# Apprenticeship or certificate program?



## MechanicalDVR (Dec 29, 2007)

Welcome aboard @Jarelleanthony!

You will never look back and regret getting into a Union.

The same can't be said of being 20 years in and losing your job in a non-union environment.


----------



## Jarelleanthony (Oct 13, 2017)

MechanicalDVR said:


> Welcome aboard @Jarelleanthony!
> 
> You will never look back and regret getting into a Union.
> 
> The same can't be said of being 20 years in and losing your job in a non-union environment.


Do you mean I will regret joining the union? If so why is that?


----------



## DoctaPeppa (Oct 13, 2017)

If the reputation of a union company or joining a union is similar to my field (which is most likely) it's because they're usualy seen as lazy, "dog****ing" people that aren't actually enthusiastic or competitive about their trade. I see unions as a great way to build a solid secure career with great benefits, but personally I'm in it to learn, master and compete to the fullest so not for me.


----------



## BrettC (Apr 10, 2016)

Jarelleanthony said:


> Do you mean I will regret joining the union? If so why is that?


He means you will not regret joining the union but there are others who would disagree with that. Which local are you considering? Try to connect with someone who's already in if you haven't already. Best thing would be to talk to someone who is fairly new and then also someone who has been there for a while.


----------



## Easy (Oct 18, 2017)

Union vs Non-Union? I have worked in both settings. As an old guy I am not really up on how the apprenticeships differ. I'm sure unions are much more structured in their training methods. I really don't know. Hopefully someone will comment on that. The main differences to me are not so much the training but rather the paths they lead you on. I have worked with people in the union that were very good at what they did but were not as well rounded over all. Just my experience. Construction Unions tend to work on larger projects and everyone has specific assignments. If you belong to a maintenance local you might be in one plant throughout your entire career. One day you might be changing light bulbs and the next day you would be working on a laser or CNC machine. Believe it or not the plant I worked at had 41 electricians maintaining the infrastructure and machinery. Lots of proprietary equipment not seen in other settings. In that type of environment you can learn a lot. If you did not apply yourself you would probably be given the same task day in and day out. On the other hand if you applied yourself you would get all the challenging work. Same applies to non-union. I feel that a union environment is better in terms of safety and job security. Seniority has it's privileges. Even if you were a productive worker and more knowledgeable but had less seniority you would be the one to be let go. "It's in the Union contract." My reasoning for remaining in the Union was strictly wages and benefits. If I had to do it over again I may have stayed non-union and eventually opened my own shop. It all depends on your drive really. It probably worked out best for me because I am a terrible business man. It's more likely that the company you work for is more important thing. Union or non-union. Good Luck to you. And consider this. If you have a job in hand it might be best to stay there just to show you have experience when looking for your next job. To me the best teacher "for actually preforming the work" is on the job. If your in construction you would be installing all kinds of equipment and as time goes on you become very proficient. School probably wont help you as much. But if you wanted to specialize in something like A/V security or automation, school would be extremely valuable.

▸ **INFORMATION SUPPLIED**
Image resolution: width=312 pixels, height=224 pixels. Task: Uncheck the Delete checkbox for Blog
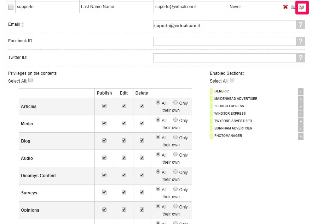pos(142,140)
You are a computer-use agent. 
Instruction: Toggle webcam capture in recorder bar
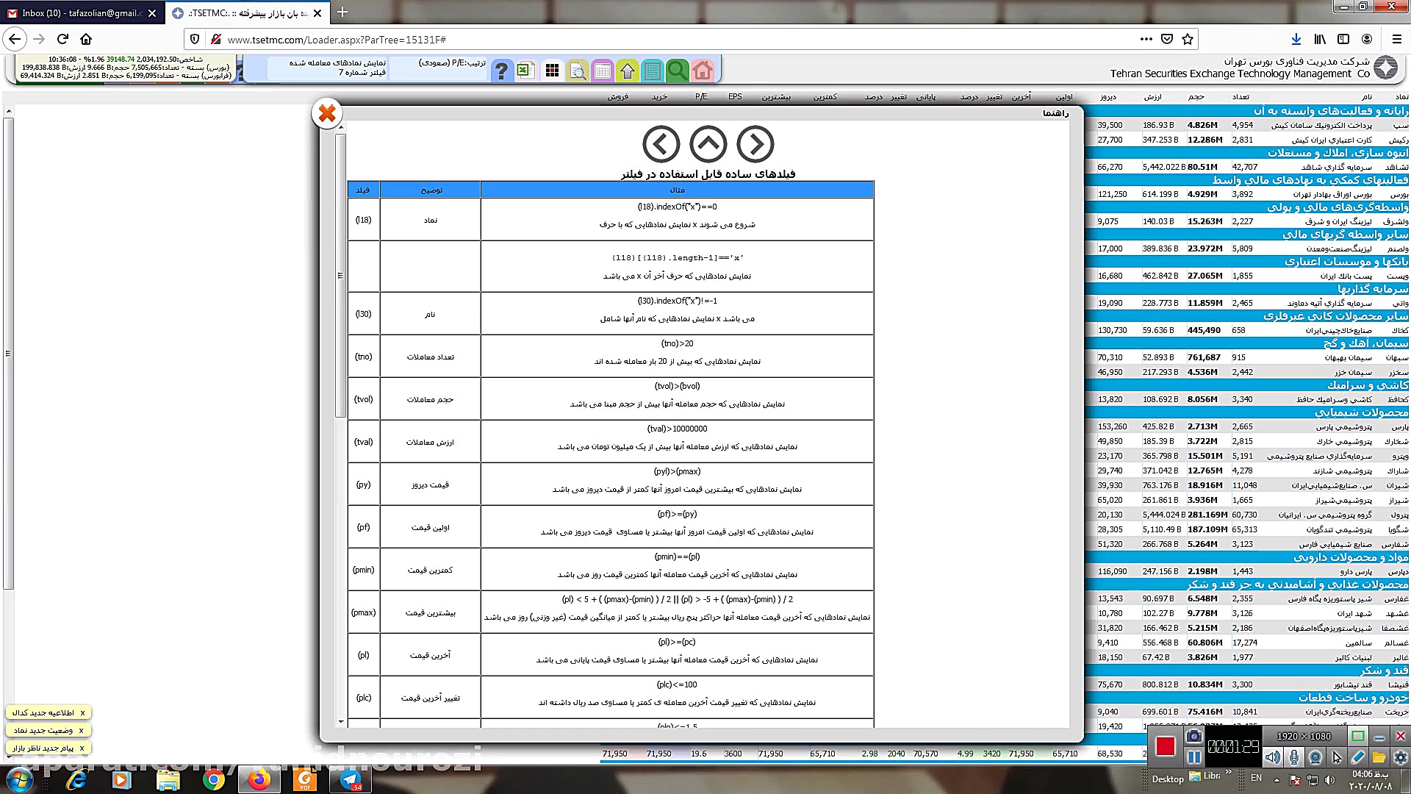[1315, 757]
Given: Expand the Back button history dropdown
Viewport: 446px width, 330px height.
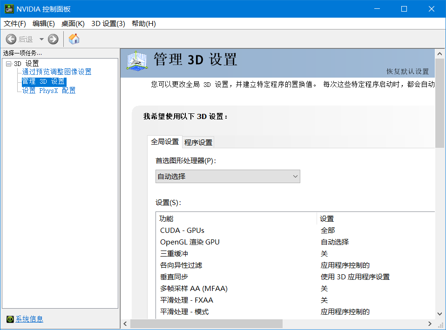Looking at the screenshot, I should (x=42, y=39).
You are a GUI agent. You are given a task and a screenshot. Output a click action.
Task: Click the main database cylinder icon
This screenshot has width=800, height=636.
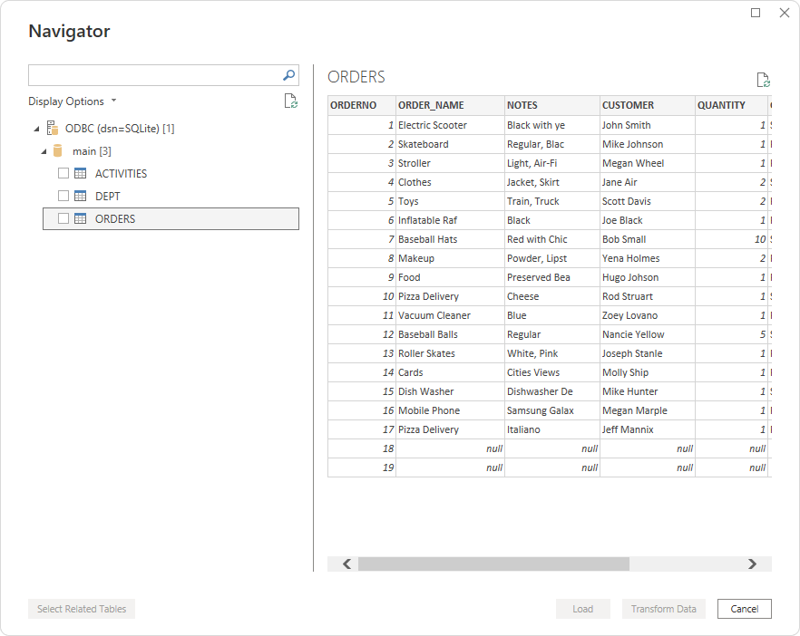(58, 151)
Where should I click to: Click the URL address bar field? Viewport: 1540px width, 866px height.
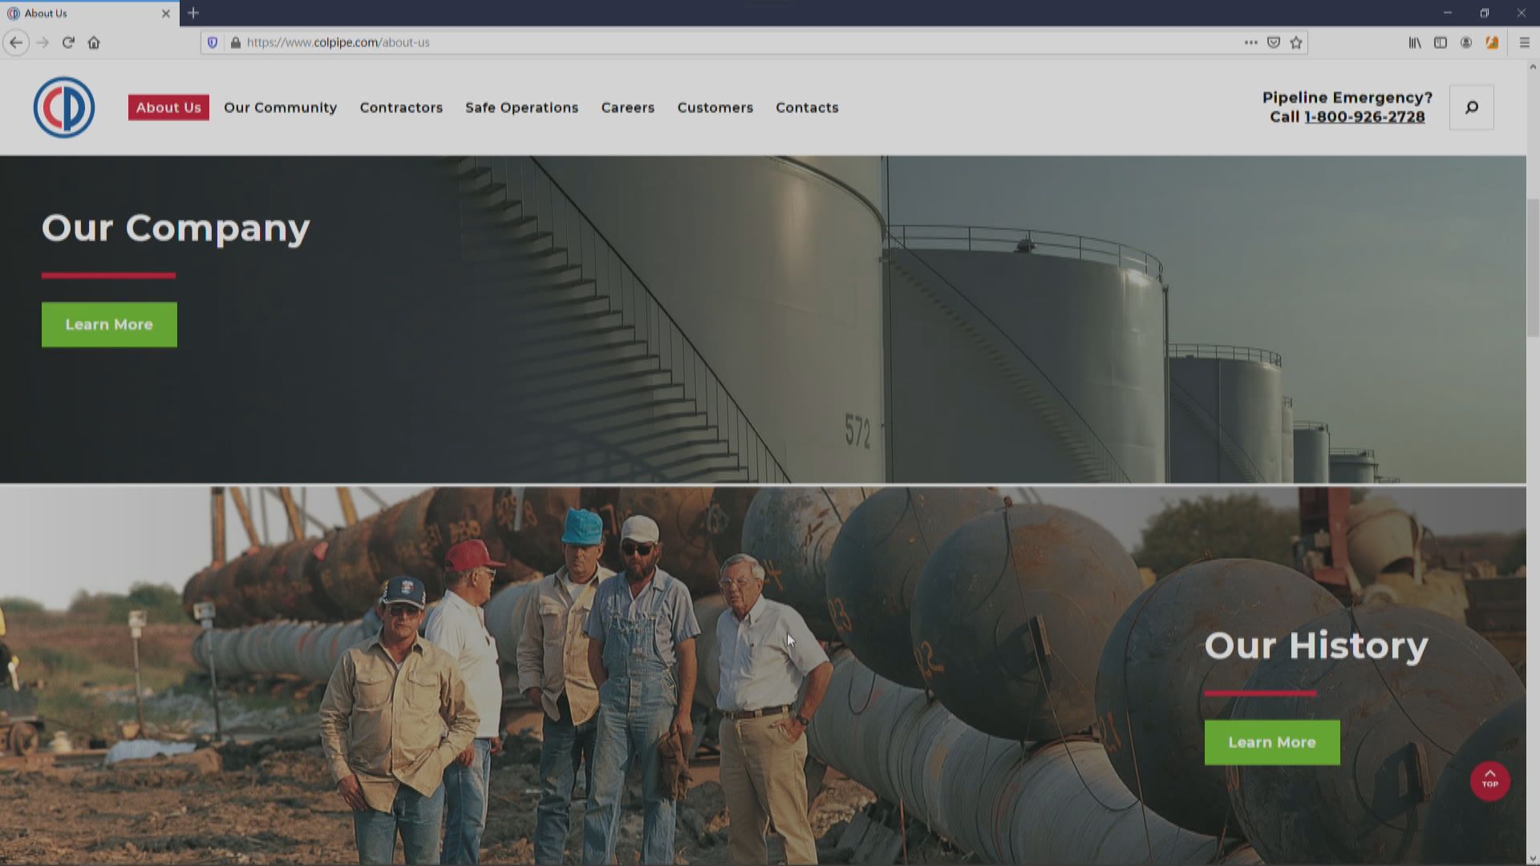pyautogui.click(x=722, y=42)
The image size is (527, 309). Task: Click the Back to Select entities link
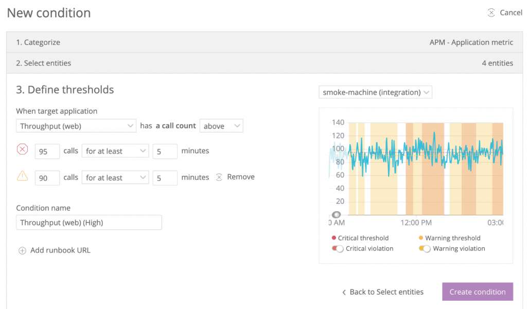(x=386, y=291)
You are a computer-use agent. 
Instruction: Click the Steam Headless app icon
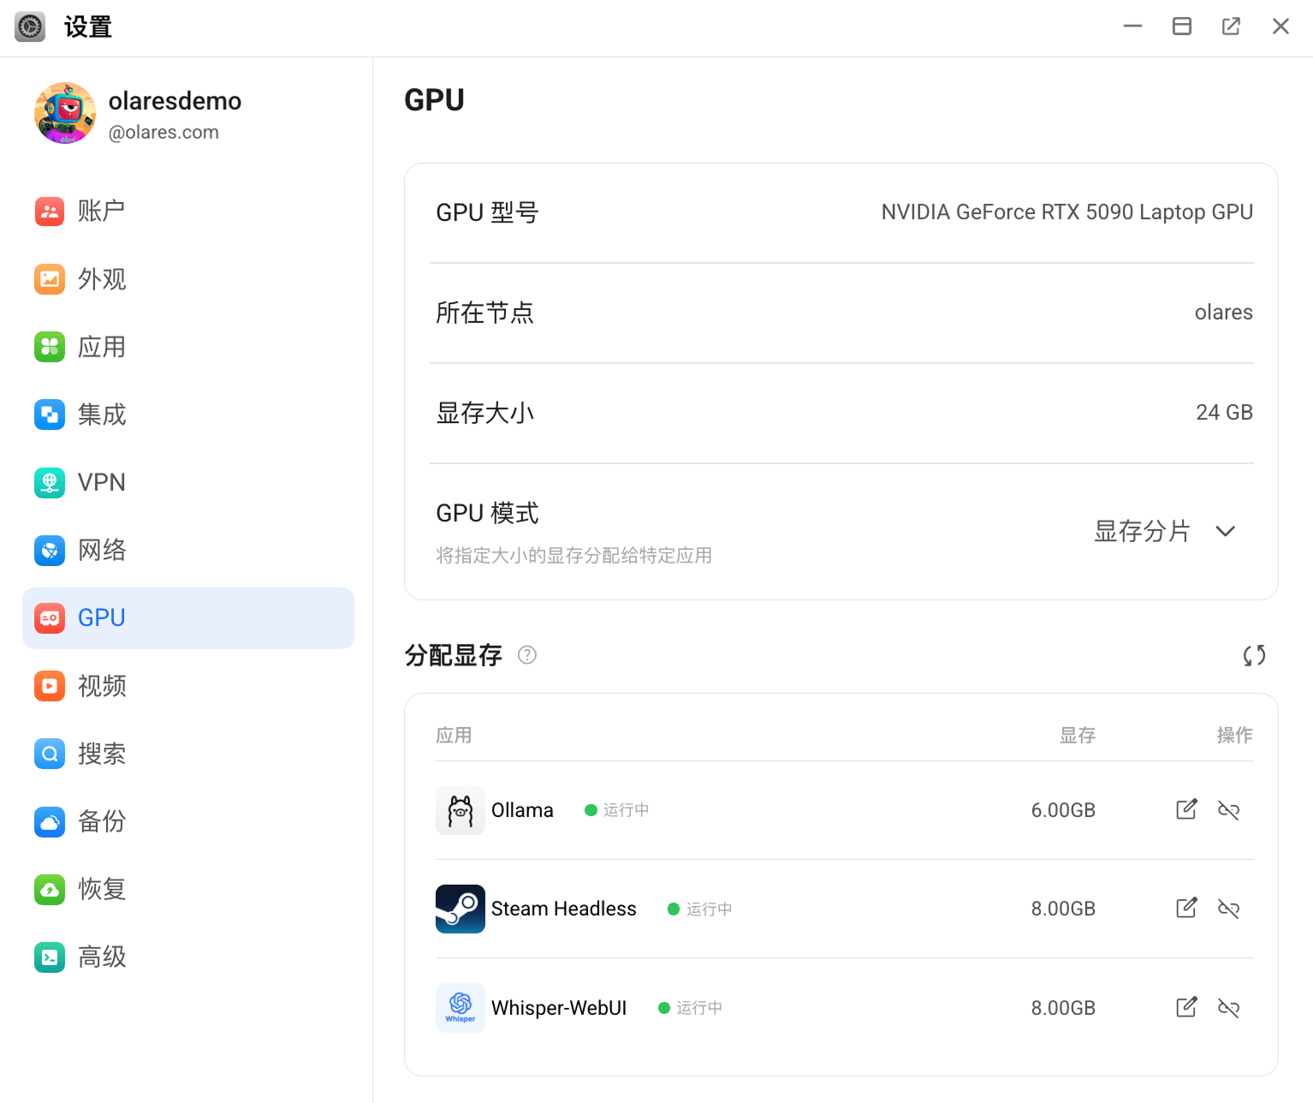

▸ **EXERCISE PROMPT**
From the forum thread about union apprenticeships, reproduce word for word the stretch from "## MechanicalDVR (Dec" through "Jarelleanthony (Oct 13, 2017)".

▸ **RESPONSE FOR THIS EXERCISE**
## MechanicalDVR (Dec 29, 2007)

Welcome aboard @Jarelleanthony!

You will never look back and regret getting into a Union.

The same can't be said of being 20 years in and losing your job in a non-union environment.


----------



## Jarelleanthony (Oct 13, 2017)